Sobota, 7 stycznia 2012 · dodano: 07.01.2012 | Komentarze 0
Rano obudził mnie telefon. Nie to żebym wstał, aby go odebrać ;-) Od razu jednak spojrzałem za okno i ujrzałem blade słońce, przedzierające się przez grubą warstwę chmur. Chyba faktycznie sobota mi się pięknie wstrzeliła! :-) Zarówno kilka wcześniejszych dni było średniej urody (padało nawet), a i następne do najładniejszych należeć prawdopodobnie nie będą... Gdy dotarłem do domu, do swoich dwóch rowerków, zastanawiałem się jeszcze, którego wyciągnę dziś na przejażdżkę. Z jednej strony chciałem pojechać na Kośce, aby nabić jak najwięcej kilometrów, a z drugiej, coś pchało mnie do Antka... Wcześniej wyszedłem jeszcze z Benkiem, a gdy wróciliśmy, za oknem pojawiło się ładne słoneczko...Ostatecznie zdecydowałem się na Antka, aby nie targać niewygodnie kilku dodatkowych drobiazgów, pakując je do sakwy. Zabrałem ze sobą też jeden bidon, aby tym razem nie zahaczać już nogawką o koszyk ;-) Przed zanurzeniem się w trasę, musiałem jeszcze odwiedzić stację, bo powietrza w obydwu kołach była ledwie połowa... No tak. Antek ostatni raz był używany chyba jeszcze w październiku... Opony dobiłem (chyba nawet za bardzo) z niewielkimi problemami, bo kompresor wywalał jakieś błędy, ale później było już OK :-) Od razu dało się spostrzec różnicę w jeździe. Antoś jechał zdecydowanie żwawiej! Na prostej do Kłodnicy, rozwinąłem bez problemu prędkość, którą przed wyjściem przypisywałem jedynie Kosi - problem tempa przejazdu zniknął więc bezpowrotnie :-) Po kilku chwilach dotarłem do Żabieńca, a że nie chciałem za bardzo pakować się w las, to pomknąłem fajnym tempem aż do końca osiedla i tam zjechałem z asfaltu na nieco bardziej wymagającą piaszczystą drogę. Po chwili wyjechałem pod torami już na Kuźniczkach.

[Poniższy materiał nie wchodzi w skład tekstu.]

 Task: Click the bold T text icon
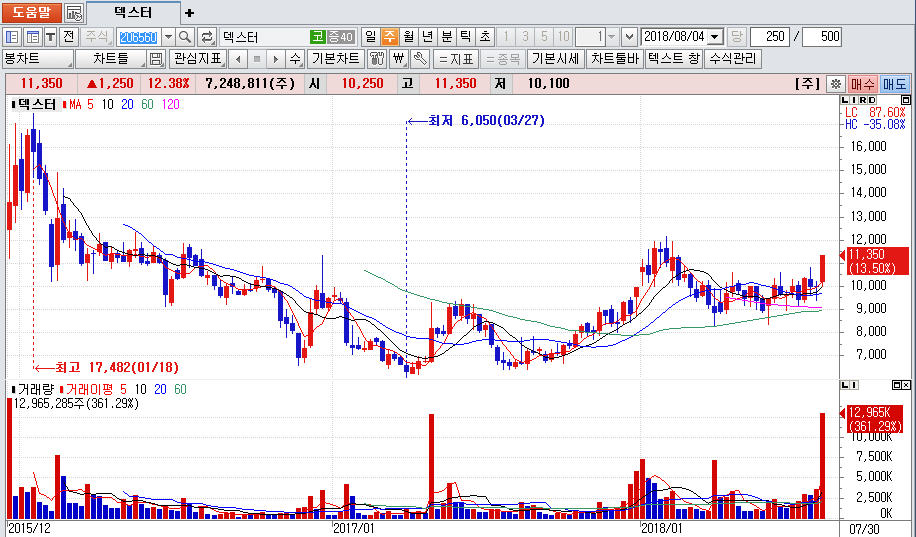[x=50, y=37]
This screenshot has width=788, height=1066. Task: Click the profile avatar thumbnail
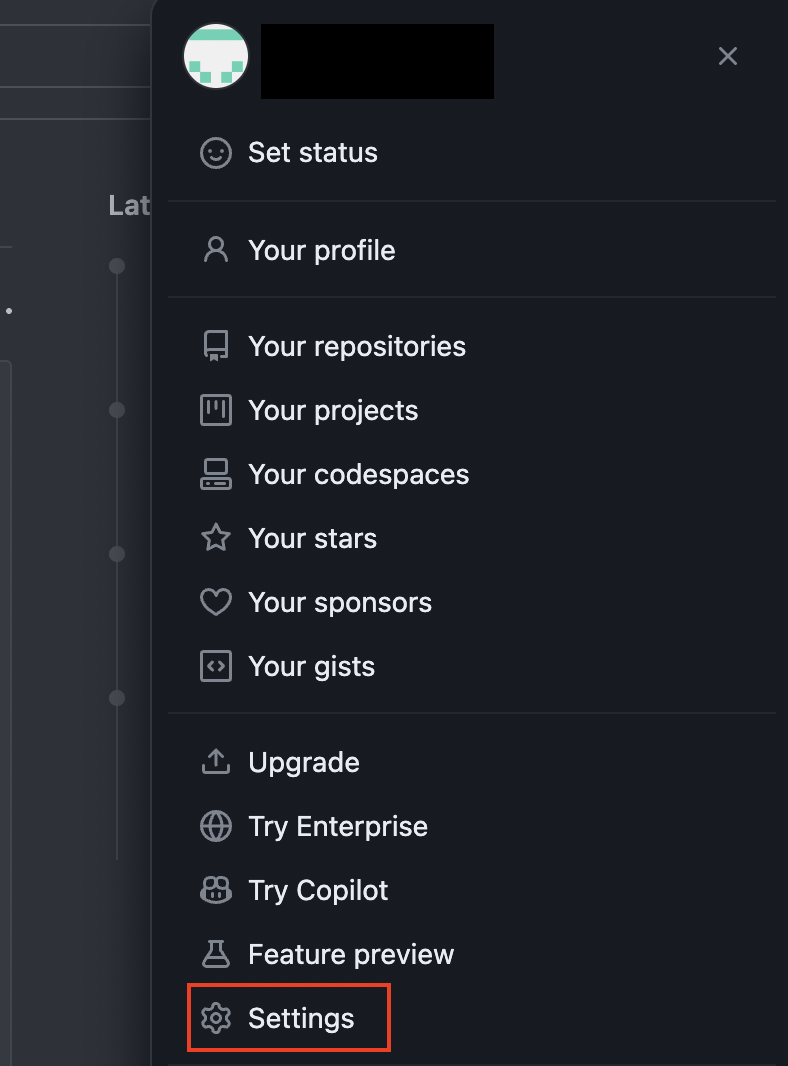(x=215, y=56)
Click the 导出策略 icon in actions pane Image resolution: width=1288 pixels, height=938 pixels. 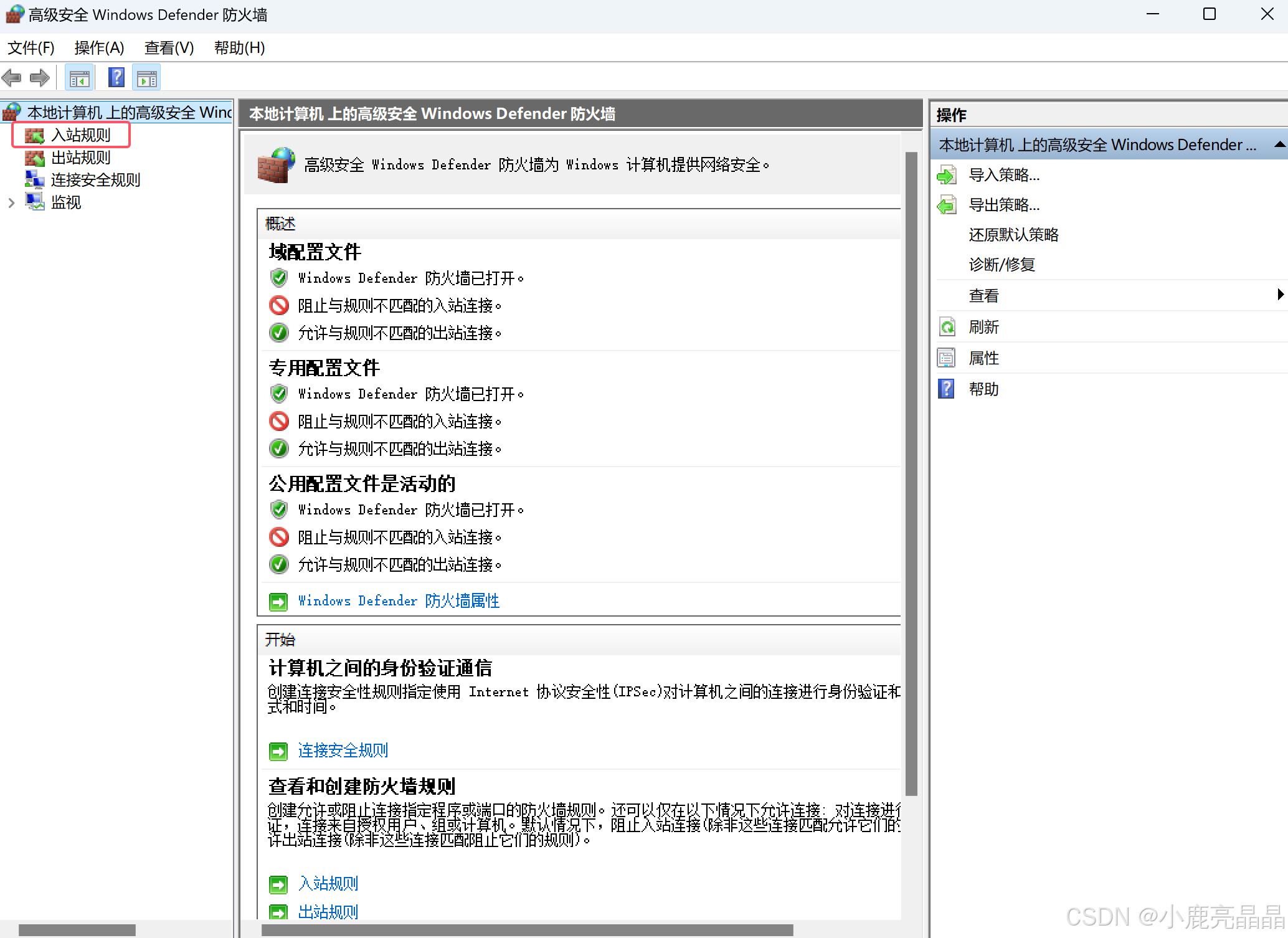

Jechało mi się bardzo fajnie :-) Co prawda temperatura sprzyjała nadmiernemu wzrostowi ciepłoty ciała, ale za to nie wiało i było całkiem przyjaźnie :-) Z drugiej strony głównej ulicy, musiałem zwolnić z uwagi na rozległe kałuże na drodze, prowadzącej w kierunku Odry, ale był to przecież pryszcz ;-) Niebawem dotarłem do końca owego traktu, gdzie zatrzymałem się na moment, sprawdzając coś przy amortyzatorze. Gdy ruszałem, nad moją głową pojawił się duży klucz, przelatujących z głośnym kwakaniem kaczek. W Lenartowicach, po raz pierwszy mocniej zawiało i tak jakby przez chwilę zrobiło się mniej przyjemnie. Nic to! Za chwilę znów byłem między drzewami, gdzie postanowiłem po raz pierwszy użyć aparatu :-)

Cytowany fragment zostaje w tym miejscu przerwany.